Exercise description = Copy all lines below exactly as written. Leave pictures out.

START Data for processing

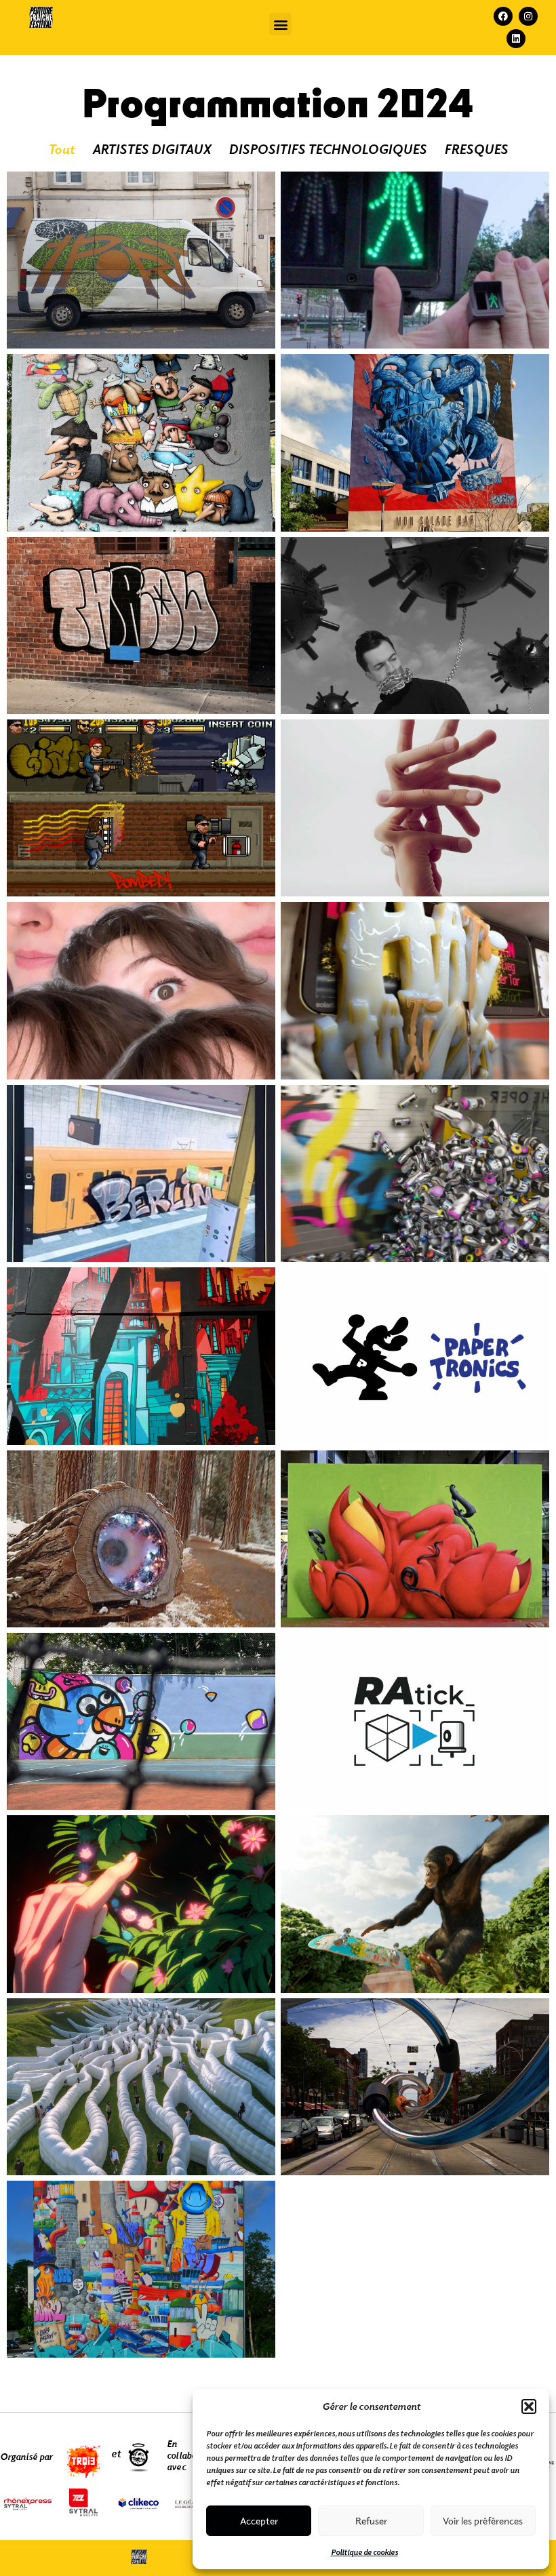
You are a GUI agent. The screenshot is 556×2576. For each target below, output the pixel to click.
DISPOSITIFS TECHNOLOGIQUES (327, 148)
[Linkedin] (516, 38)
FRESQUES (476, 148)
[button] (529, 2406)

END Data for processing

Answer space =
You are a GUI agent. The screenshot is 556×2576. For each target below, output the pixel to click.
DISPOSITIFS TECHNOLOGIQUES (327, 148)
[Linkedin] (516, 38)
FRESQUES (476, 148)
[button] (529, 2406)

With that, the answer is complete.